• _Task to carry out_
Reproduce every entry word for word. Drop all pictures from the copy.

• _Entries provided_
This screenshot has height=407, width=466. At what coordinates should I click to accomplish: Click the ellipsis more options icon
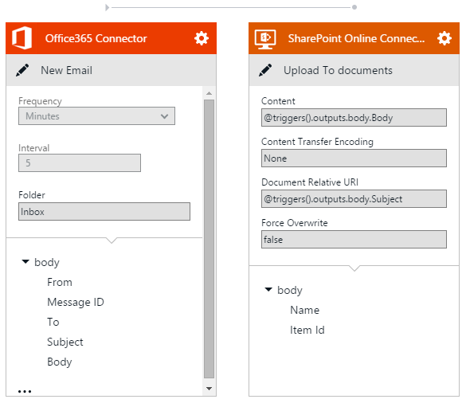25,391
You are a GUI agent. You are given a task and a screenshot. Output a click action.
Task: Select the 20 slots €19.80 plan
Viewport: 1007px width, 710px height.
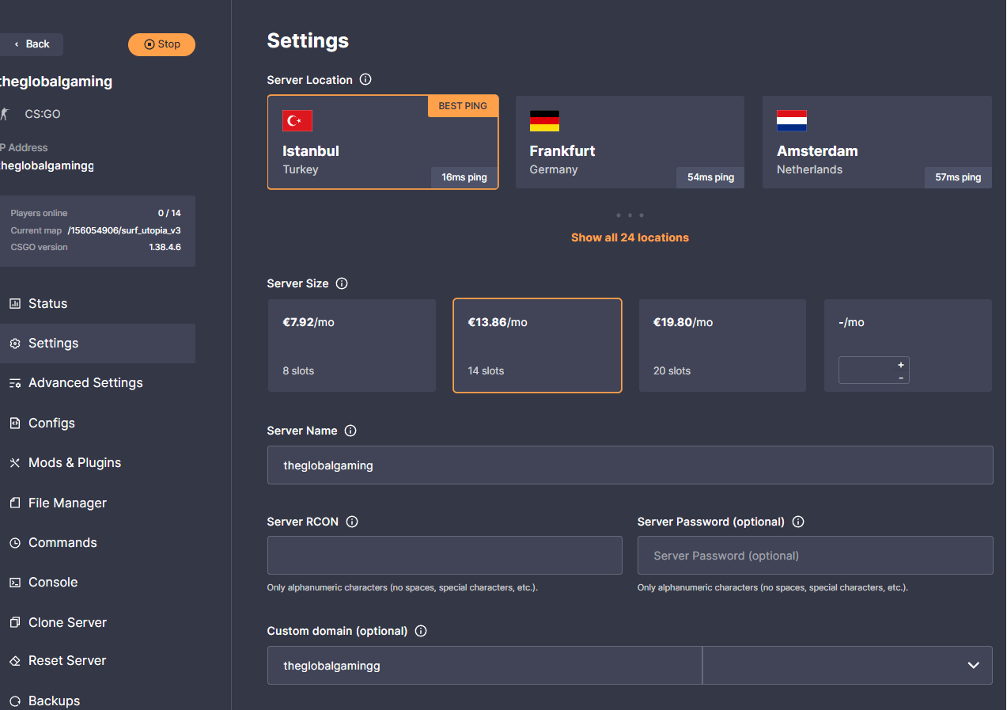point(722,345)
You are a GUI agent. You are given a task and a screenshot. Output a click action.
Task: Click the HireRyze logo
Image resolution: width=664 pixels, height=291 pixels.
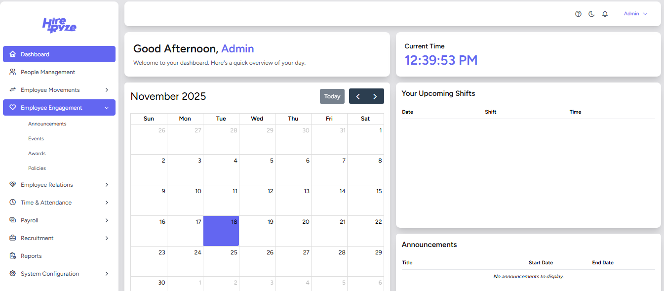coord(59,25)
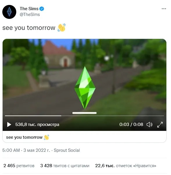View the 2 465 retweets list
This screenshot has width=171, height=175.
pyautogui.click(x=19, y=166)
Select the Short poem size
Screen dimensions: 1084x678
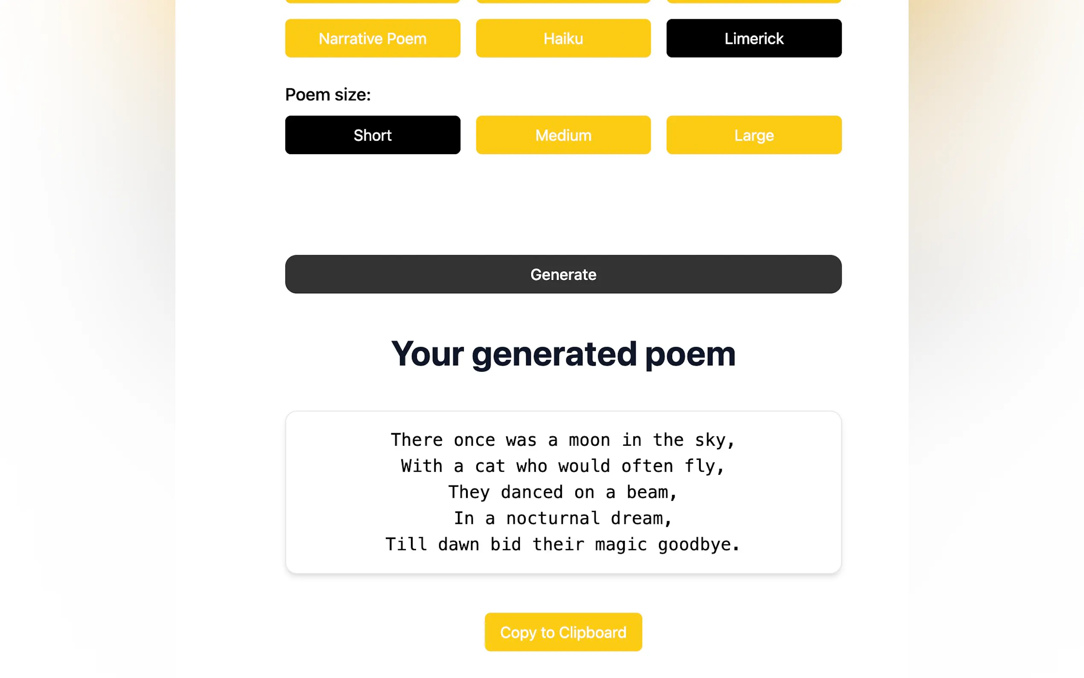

• _Reply to the task_
This screenshot has height=407, width=466. At what coordinates should I click to accomplish: Click the ellipsis more options icon
25,391
You are a GUI agent. You are given a task and a screenshot. Output a click action.
Task: Select the 20 slots €19.80 plan
Viewport: 1007px width, 710px height.
point(722,345)
You are a GUI agent. You are given a task and a screenshot. Output a click action.
Task: Click the HireRyze logo
Image resolution: width=664 pixels, height=291 pixels.
coord(59,25)
View the 2 465 retweets list
This screenshot has width=171, height=175.
pyautogui.click(x=19, y=166)
Select the Short poem size
Screen dimensions: 1084x678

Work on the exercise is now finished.